(Exercise)
Revise the rows starting at the line that contains "I will 570,437." and stopping after the line that contains "[x=31, y=49]", replacing "seller link" with "store link" and leaving everything else unchanged. Return only those lines.

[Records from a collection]
* BEGIN *

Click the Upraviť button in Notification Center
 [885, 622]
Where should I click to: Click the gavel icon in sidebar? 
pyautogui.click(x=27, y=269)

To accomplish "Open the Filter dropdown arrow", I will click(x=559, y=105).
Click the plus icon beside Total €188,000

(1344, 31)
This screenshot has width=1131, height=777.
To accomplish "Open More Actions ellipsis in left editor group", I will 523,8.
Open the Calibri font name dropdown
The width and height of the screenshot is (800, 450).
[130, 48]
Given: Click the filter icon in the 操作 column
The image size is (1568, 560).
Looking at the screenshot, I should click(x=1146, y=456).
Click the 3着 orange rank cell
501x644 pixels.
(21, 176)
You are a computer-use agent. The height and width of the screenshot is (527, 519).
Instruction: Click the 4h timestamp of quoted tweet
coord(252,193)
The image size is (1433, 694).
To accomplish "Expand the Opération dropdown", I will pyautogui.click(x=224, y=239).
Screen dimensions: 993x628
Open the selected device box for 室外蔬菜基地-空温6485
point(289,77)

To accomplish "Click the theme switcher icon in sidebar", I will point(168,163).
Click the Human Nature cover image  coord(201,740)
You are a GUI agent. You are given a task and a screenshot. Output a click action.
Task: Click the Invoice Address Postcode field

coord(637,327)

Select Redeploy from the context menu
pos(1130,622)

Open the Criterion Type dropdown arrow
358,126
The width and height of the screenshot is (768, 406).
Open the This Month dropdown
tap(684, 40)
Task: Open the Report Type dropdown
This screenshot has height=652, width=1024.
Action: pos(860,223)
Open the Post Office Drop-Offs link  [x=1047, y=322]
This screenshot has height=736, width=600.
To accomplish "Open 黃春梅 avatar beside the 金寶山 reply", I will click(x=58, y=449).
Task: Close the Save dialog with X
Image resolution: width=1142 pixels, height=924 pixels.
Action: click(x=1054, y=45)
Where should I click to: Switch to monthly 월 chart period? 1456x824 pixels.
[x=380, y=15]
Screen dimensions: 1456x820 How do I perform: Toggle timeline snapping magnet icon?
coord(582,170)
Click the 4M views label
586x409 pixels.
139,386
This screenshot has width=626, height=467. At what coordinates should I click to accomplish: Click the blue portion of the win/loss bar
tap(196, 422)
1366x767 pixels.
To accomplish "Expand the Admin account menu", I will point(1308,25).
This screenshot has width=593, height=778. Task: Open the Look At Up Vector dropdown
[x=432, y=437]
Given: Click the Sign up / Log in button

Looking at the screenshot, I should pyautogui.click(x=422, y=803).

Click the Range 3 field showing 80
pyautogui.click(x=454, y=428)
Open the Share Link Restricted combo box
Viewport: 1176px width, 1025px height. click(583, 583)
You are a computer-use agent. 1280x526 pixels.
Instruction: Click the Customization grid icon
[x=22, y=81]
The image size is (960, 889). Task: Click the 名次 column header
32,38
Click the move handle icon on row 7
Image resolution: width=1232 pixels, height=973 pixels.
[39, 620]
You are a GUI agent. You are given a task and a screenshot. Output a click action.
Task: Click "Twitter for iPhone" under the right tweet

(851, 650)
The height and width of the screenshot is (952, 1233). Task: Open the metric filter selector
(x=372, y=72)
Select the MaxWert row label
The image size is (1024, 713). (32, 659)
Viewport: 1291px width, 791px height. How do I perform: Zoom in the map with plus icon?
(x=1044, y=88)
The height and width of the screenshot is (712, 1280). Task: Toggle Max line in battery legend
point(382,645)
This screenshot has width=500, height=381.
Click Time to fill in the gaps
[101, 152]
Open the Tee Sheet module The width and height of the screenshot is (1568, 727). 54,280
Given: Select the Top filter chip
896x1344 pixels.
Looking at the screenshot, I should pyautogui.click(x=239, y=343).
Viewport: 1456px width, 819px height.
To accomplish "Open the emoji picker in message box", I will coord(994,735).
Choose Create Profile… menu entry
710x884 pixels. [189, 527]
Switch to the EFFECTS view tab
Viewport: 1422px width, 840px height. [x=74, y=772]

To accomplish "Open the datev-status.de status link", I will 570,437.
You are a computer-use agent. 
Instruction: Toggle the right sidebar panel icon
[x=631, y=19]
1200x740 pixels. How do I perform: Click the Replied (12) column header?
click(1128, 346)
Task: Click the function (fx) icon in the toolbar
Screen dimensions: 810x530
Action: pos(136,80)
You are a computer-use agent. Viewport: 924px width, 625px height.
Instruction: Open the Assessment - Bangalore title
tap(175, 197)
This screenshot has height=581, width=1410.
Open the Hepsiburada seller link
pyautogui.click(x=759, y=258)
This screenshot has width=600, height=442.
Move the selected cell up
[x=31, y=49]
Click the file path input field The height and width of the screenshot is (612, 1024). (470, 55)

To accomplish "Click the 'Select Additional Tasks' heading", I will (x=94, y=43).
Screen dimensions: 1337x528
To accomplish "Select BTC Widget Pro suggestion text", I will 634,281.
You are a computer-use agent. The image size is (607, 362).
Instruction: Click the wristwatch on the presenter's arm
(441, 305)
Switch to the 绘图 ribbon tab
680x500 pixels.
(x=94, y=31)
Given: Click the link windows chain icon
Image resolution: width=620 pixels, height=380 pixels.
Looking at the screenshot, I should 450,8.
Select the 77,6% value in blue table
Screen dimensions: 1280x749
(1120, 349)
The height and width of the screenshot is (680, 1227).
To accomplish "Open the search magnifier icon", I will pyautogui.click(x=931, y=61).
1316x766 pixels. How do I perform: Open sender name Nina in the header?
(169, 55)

* END *

(Exercise solution)
To accomplish "Open the datev-status.de status link", I will 570,437.
You are a computer-use agent. 
Instruction: Toggle the right sidebar panel icon
[x=631, y=19]
1200x740 pixels. How do I perform: Click the Replied (12) column header?
click(1128, 346)
Task: Click the function (fx) icon in the toolbar
Screen dimensions: 810x530
Action: pos(136,80)
You are a computer-use agent. Viewport: 924px width, 625px height.
Instruction: Open the Assessment - Bangalore title
tap(175, 197)
This screenshot has height=581, width=1410.
Open the Hepsiburada store link
pyautogui.click(x=759, y=258)
This screenshot has width=600, height=442.
Move the selected cell up
[x=31, y=49]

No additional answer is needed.